::: RAW DATA :::
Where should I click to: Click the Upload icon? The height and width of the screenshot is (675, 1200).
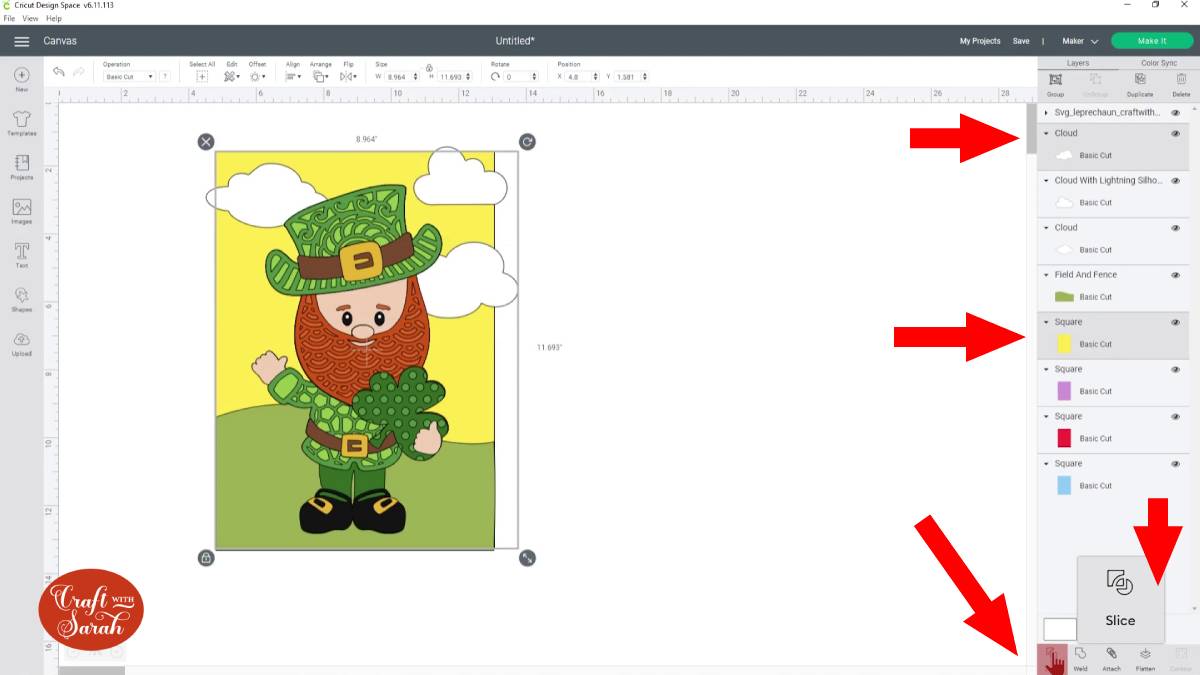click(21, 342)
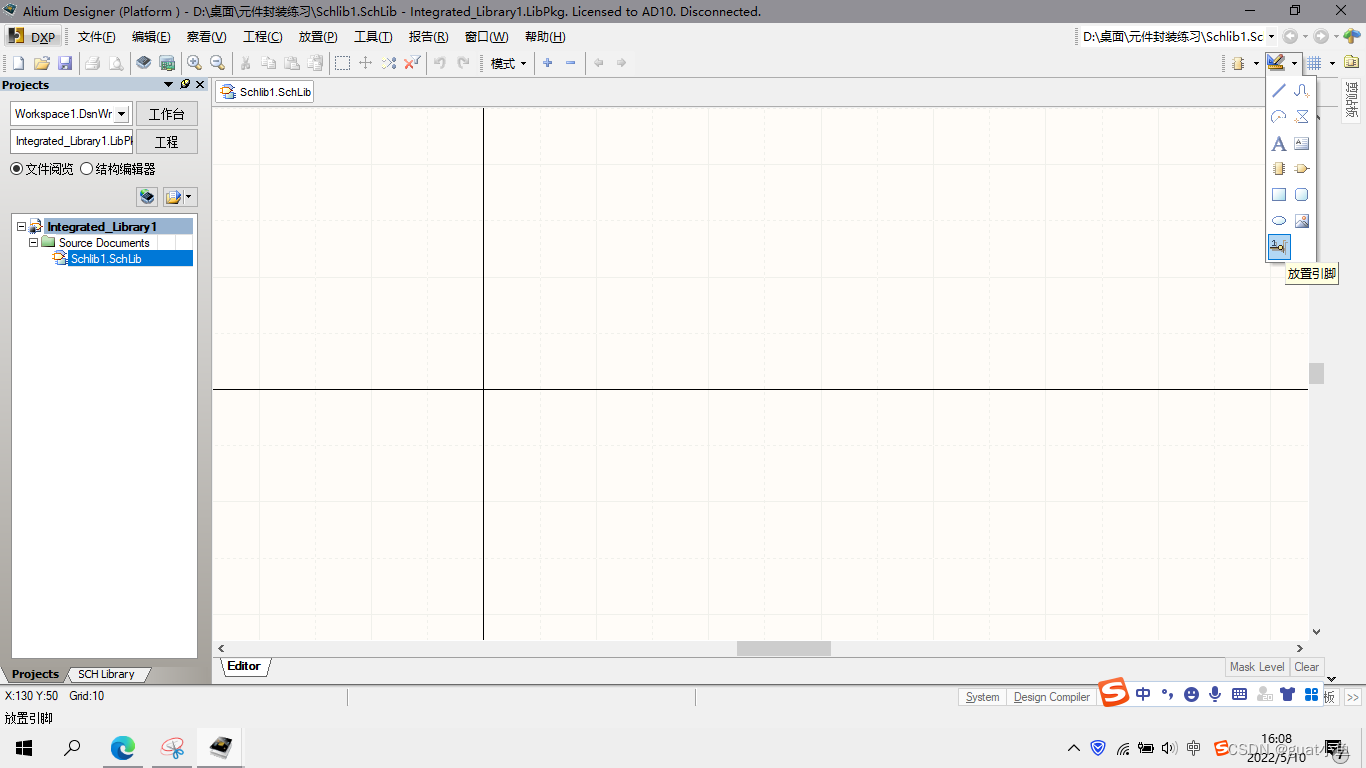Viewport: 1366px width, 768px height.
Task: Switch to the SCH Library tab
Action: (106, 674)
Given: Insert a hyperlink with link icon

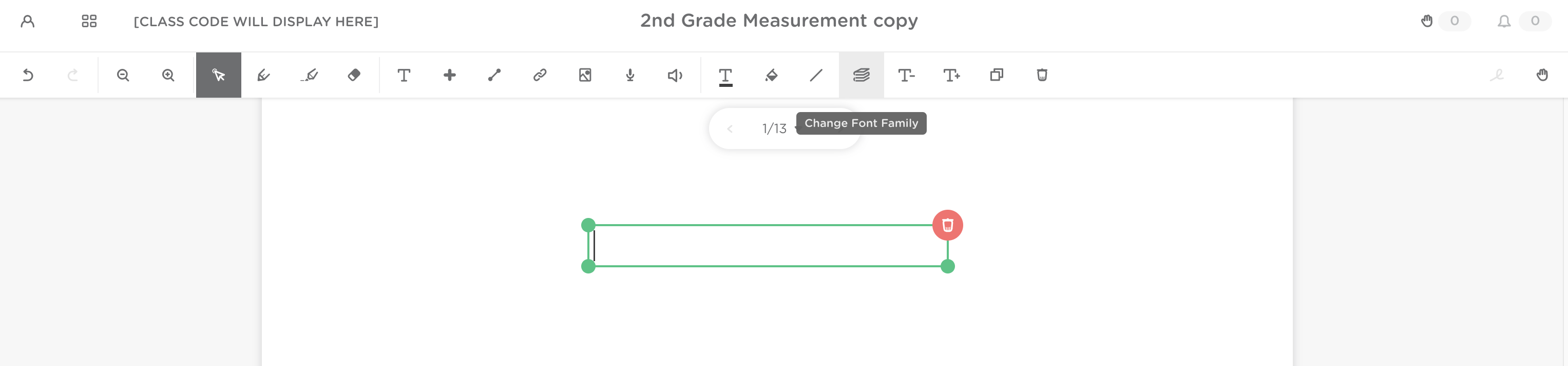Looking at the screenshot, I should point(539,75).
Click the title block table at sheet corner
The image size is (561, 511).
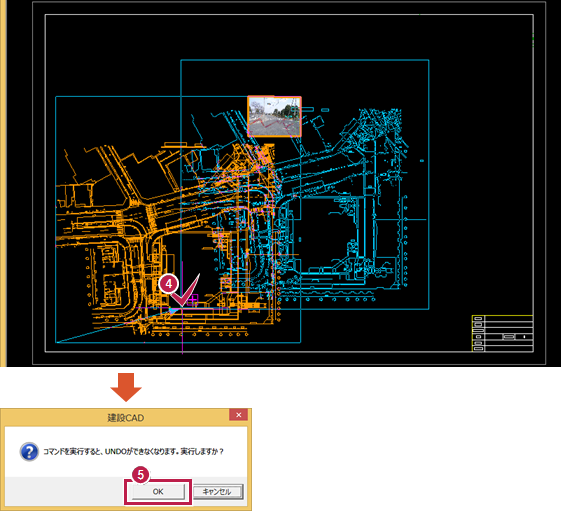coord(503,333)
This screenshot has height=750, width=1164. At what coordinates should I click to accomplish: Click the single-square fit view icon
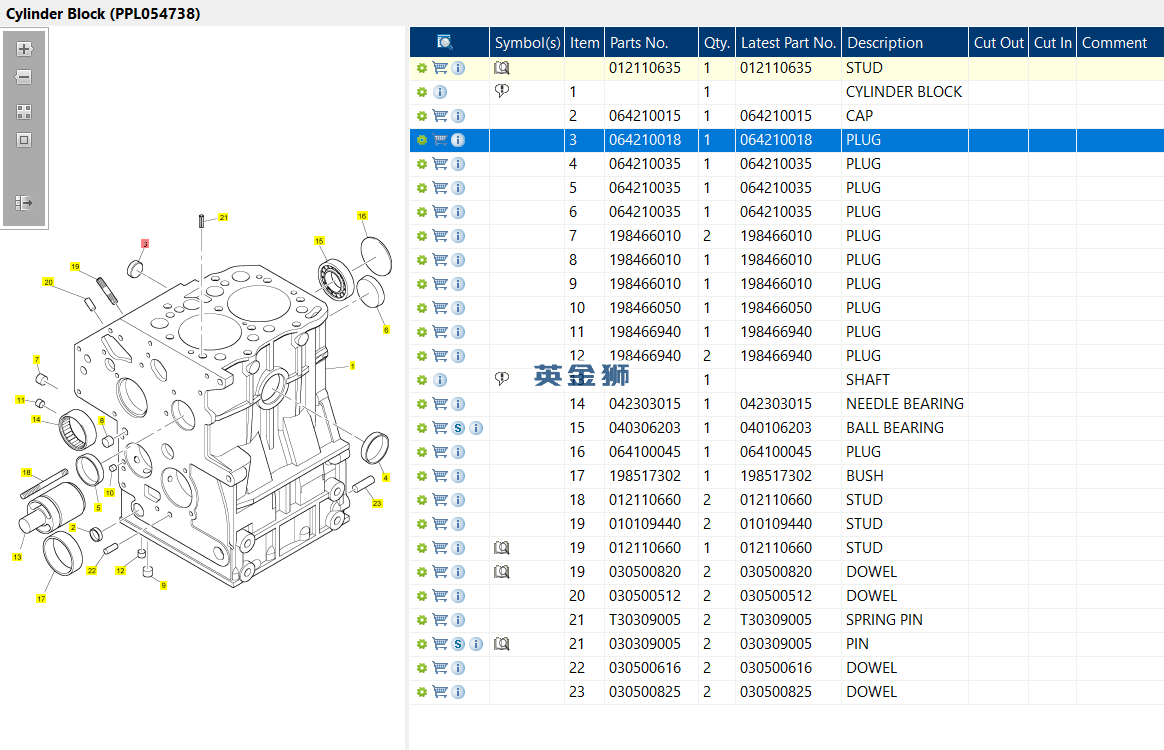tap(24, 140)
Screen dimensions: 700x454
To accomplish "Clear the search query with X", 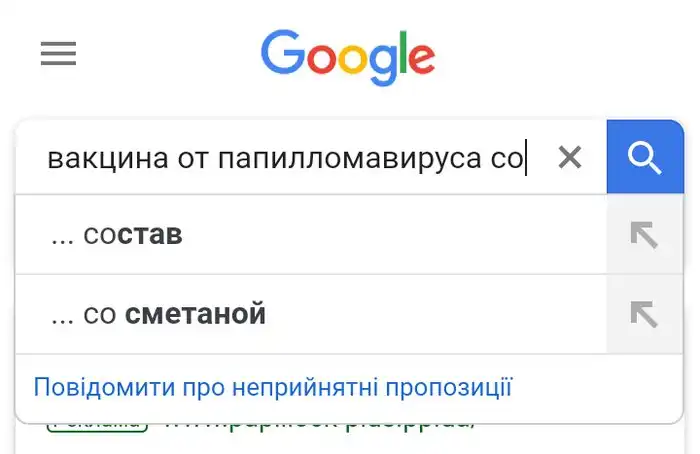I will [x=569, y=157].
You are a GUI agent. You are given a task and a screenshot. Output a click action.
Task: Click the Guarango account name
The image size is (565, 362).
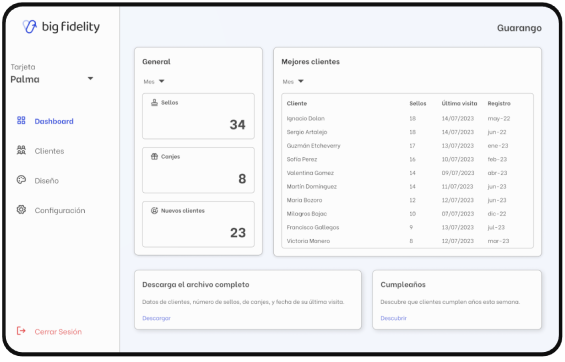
:::
Please recast the lines of the material as a JSON list of strings, one string per line, starting with the line that contains "You are a GUI" and going on through the last line of the material. Leave out blank lines and pictures.

- [RESULT OF THIS TASK]
[
  "You are a GUI agent. You are given a task and a screenshot. Output a click action.",
  "Task: Click the Guarango account name",
  "The image size is (565, 362)."
]